Christian Leyrit et Johnny Wahl, très écoutés
Thierry Guerrier invite les Rétais à poser d’autres questions. Sylvain Berjon intervient comme il l’avait déjà fait à Sainte-Marie sur le mythe de l’éolien, comme énergie inépuisable (lire notre article en page 27 de cette édition).
Puis l’ancien préfet Christian Leyrit, qui fut président de la CNDP de 2013 à 2018, prend la parole pour rappeler que celle-ci est indépendante du Gouvernement. « Votre parole a du poids, elle peut compter. Entre 2002 et 2018, sur les projets soumis à débat public, un tiers ont été abandonnés ou modifiés de façon substantielle, un tiers ont fait l’objet de modifications limitées et un tiers ont été menés tels que prévus. S’il salue certains débats publics qui interviennent bien en amont des décisions, il reconnaît aussi qu’« en matière de projets éoliens, les débats que nous avons pu mener dans le passé étaient souvent des faux débats, qui étaient organisés alors que tout était déjà décidé par le consortium déjà retenu. Je suis intervenu auprès des Gouvernements successifs pour dénoncer ces faux débats et les informer que la CNDP n’en organiserait plus dans ces conditions ». « Mais il est possible de demander des contre-expertises auprès d’experts indépendants de l’Etat », conclue-t-il.
C’est à ce moment que décide de s’exprimer Johnny Wahl, patron pêcheur de l’Oiseau bleu à Oléron, premier vice-président du Comité régional des pêches et président du Syndicat national pour la défense des pêcheurs artisans (Synadepa). Il rappelle que tous les comités de pêche ont voté contre ce projet, ne voyant aucun intérêt pertinent à l’éolien. « Comment arrive-t-on à décarboner avec de l’éolien qui tourne à 23 % ? Quant à l’emprise spatiale, elle ne rend aucune coexistence possible, les pêcheurs n’ont pas le droit de pêcher dans les parcs, cela a été décidé au niveau européen. Quant à l’effet récif, il ne fonctionne pas, selon des études menées sur dix ans. Les espèces endémiques disparaissent. Il existe des parcs éoliens off-shore abandonnés en Allemagne. »
« La Convention Aarhus donne aux peuples le pouvoir de dire non, elle n’est pas respectée en France. Partout les avis de la population sont hostiles entre 60 à 86 % à ces projets éoliens, l’Etat s’assoit joyeusement dessus. Et comment peut-on donner son avis favorable ou défavorable sans avoir d’études d’impact. Il faut se projeter dans 40 ans, la sécurité énergétique ne sera pas acquise avec l’éolien, intermittent. 82 % des bateaux de pêche en Charente-Maritime font moins de 12 mètres et sortent à moins de 20 milles des côtes. On risque de remettre en cause 9 000 emplois non délocalisables pour de l’éolien où tout est importé, et payé par la France, on fout tout en l’air. »

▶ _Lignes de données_
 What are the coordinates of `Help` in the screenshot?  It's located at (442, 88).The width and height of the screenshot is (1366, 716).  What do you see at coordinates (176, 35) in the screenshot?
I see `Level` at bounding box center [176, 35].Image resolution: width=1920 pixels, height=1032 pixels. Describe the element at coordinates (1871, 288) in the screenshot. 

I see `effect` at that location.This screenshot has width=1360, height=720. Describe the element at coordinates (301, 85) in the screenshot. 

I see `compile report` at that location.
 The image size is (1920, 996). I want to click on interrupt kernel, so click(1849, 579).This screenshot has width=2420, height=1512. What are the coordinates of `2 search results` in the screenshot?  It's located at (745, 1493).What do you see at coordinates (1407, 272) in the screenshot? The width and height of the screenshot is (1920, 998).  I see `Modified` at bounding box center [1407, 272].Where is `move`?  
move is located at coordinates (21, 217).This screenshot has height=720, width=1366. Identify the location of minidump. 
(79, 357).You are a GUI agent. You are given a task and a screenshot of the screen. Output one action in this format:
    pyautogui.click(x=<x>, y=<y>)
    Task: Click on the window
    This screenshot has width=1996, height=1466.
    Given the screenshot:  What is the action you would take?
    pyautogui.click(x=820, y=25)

▶ _Exercice proposé A_
Traduisez en anglais cette phrase de l'extrait sur le débat éolien : « Il rappelle que tous les comités de pêche ont voté contre ce projet, ne voyant aucun intérêt pertinent à l'éolien. »
▶ _Exercice proposé B_
Prolongez l'extrait sur le débat éolien à partir de sa dernière phrase.
Les lignes de données n'ont aucun rôle dans ce travail.

▶ _Résultat A_
He points out that all the fishing committees voted against this project, seeing no relevant benefit in wind power.

▶ _Résultat B_
Un peu plus tard, il ajoutera : « L’Etat a des retours d ’expérience , des études d’impact, c’est classé secret affaires, s’ils étaient bons on nous les aurait communiqués. Et on n’est pas à l’abri d’un nouveau Rokia Delmas. » Une longue intervention, aux accents de sincérité, très applaudie.
Le ton monte
Ce qui ne sera pas le cas pour celle d’Isabelle Vétois, présidente de Ré Avenir, qui apostrophera les opposants au projet : « Il ne faut pas raconter n’importe quoi, il faut demander des choses réalistes, ces parcs il faut bien les poser quelque part, il y a 2200 sites Natura 2000 en France. Certains parcs off-shore en Europe du Nord sont implantés en zones Natura 2000. On y fait des observations bénéfiques sur la faune marine grâce à un effet récif des éoliennes. Vous ne fournissez pas vos études ». Le public réagit vivement à ces affirmations.
Dominique Chevillon la corrige vertement : « Il n’y a que trois parcs en zones Natura 2000. Nous sommes avec NEMO depuis des mois dans le partage des connaissances, nos lettres sont sourcées et documentées, envoyez-nous donc vos études, vous travestissez la réalité. »
Emmanuelle Carpentier (Ré Avenir) explique que les études environnementales arriveront, « mais après, quand le projet sera défini. » « Ah ! », s’écrit la salle.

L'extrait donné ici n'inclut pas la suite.